2026-04-01 コメント投稿する ▼
玉木代表、国家の「インテリジェンス大方針」を提言 - スパイ防止法議論は国内分断招かぬよう注視
国民民主党は、これらの内容によってインテリジェンス態勢整備の方向性と全体像を示したとして、政府提出法案との並行審議を求めています。 玉木代表は、インテリジェンス能力強化の一環として、いわゆる「スパイ防止機能」の強化も不可欠であるとの認識を示しました。
インテリジェンス戦略の必要性
玉木代表は2026年3月31日の記者会見で、「インテリジェンス活動に関する国家としての大きな方針、すなわち『大方針』を早期に策定すべきだ」と訴えました。これは、個別の組織改編にとどまらず、国家がインテリジェンス分野でどのような戦略を描き、どこへ向かうのかという、いわゆる「ビッグピクチャー」を示すことが重要であるとの認識を示したものです。
現在、国会ではインテリジェンス活動を統括する司令塔機能の強化を目指す「国家情報会議設置法案」が、高市早苗首相も質疑で対応する重要案件として議論されています。これに対し、国民民主党は昨年秋の臨時国会に続き、今国会でも独自の「インテリジェンス態勢推進法案」を提出しました。この法案には、外国からの不当な影響力行使を未然に防ぐこと、効果的な情報収集の手法を拡充すること、そしてインテリジェンス業務に携わる人々の安全を確保することなどが盛り込まれています。国民民主党は、これらの内容によってインテリジェンス態勢整備の方向性と全体像を示したとして、政府提出法案との並行審議を求めています。
「スパイ防止」議論の難しさ
玉木代表は、インテリジェンス能力強化の一環として、いわゆる「スパイ防止機能」の強化も不可欠であるとの認識を示しました。その上で、こうした活動の透明性を高めていくことが、国民の理解を得る上で極めて重要だと指摘しました。国民民主党が提案する法案では、外国政府の代理人が日本国内で行うロビー活動について、登録制を導入すべきだと主張しています。これは、活動の実態を把握し、不透明な影響力の行使を防ぐ狙いがあります。
国内分断への懸念
しかし、「スパイ防止法」という言葉が先行し、国民の間に不必要な不安や恐怖感を与えることに対して、玉木代表は強い懸念を表明しました。「一番大事なのは、不当な国内の分断を生まないようにすること」と強調し、近年の政治状況にみられる風潮に警鐘を鳴らしました。
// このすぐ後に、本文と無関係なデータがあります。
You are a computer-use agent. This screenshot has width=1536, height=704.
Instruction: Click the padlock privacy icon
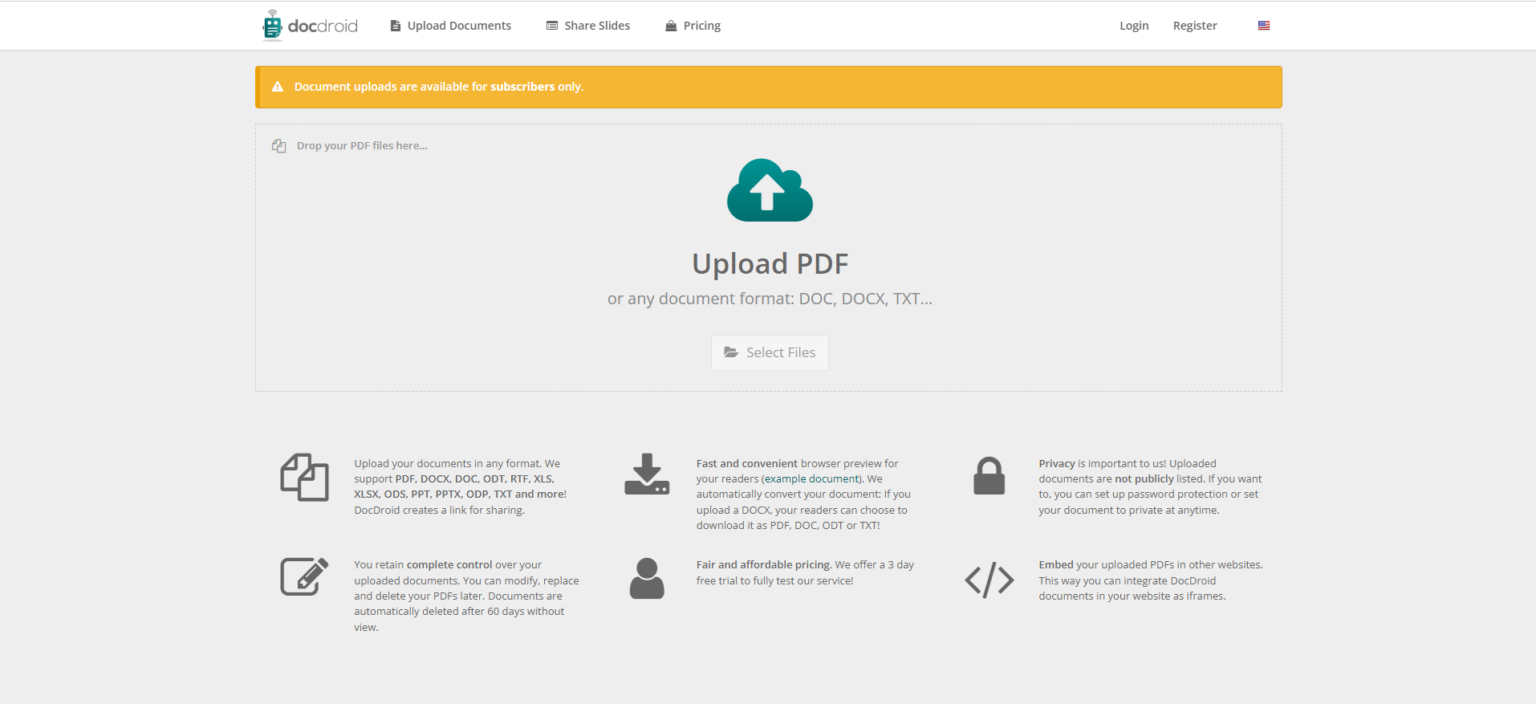tap(989, 477)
玉木代表は、「最近、自分の主張や考えに合わない人を、安易に『どこかの国のスパイだ』といったレッテルを貼って、国内で敵と味方に分かれていくような動きが見られる。これはまさに、日本国内の分断を望んでいる外国勢力が最も期待していることではないか」と厳しく批判しました。こうした風潮は、健全な議論を妨げ、社会の結束を損なう危険性をはらんでいます。
人権と国益のバランス
このような状況を踏まえ、玉木代表は、インテリジェンス態勢の強化を進めるにあたっては、国民一人ひとりの人権をしっかりと保護しつつ、国の国益をいかにバランスよく守っていくかという視点が不可欠であると訴えました。国民民主党としては、人権と国益を両立させる具体的な制度や仕組みを国民に丁寧に伝え、インテリジェンス強化の必要性への理解を求めていく考えです。スパイ活動の防止や外国からの影響力工作への対処は喫緊の課題ですが、その議論は国民の不安を煽るのではなく、建設的な方向へ進める必要があります。
今後の展望
国民民主党は、自らが提案する法案によってインテリジェンス態勢整備の方向性と全体像を示したとして、政府提出の国家情報会議設置法案との並行審議を求めています。インテリジェンス能力の強化は、複雑化・巧妙化する現代の国際社会において、国家の安全保障と国民生活を守る上で避けては通れない課題です。しかし、その議論を進める際には、「スパイ防止法」といった言葉の響きに惑わされることなく、冷静かつ客観的な視点で、透明性と国民の権利保護を担保した制度設計を行うことが求められます。国民民主党の提言は、こうした重要な論点を改めて浮き彫りにしたと言えるでしょう。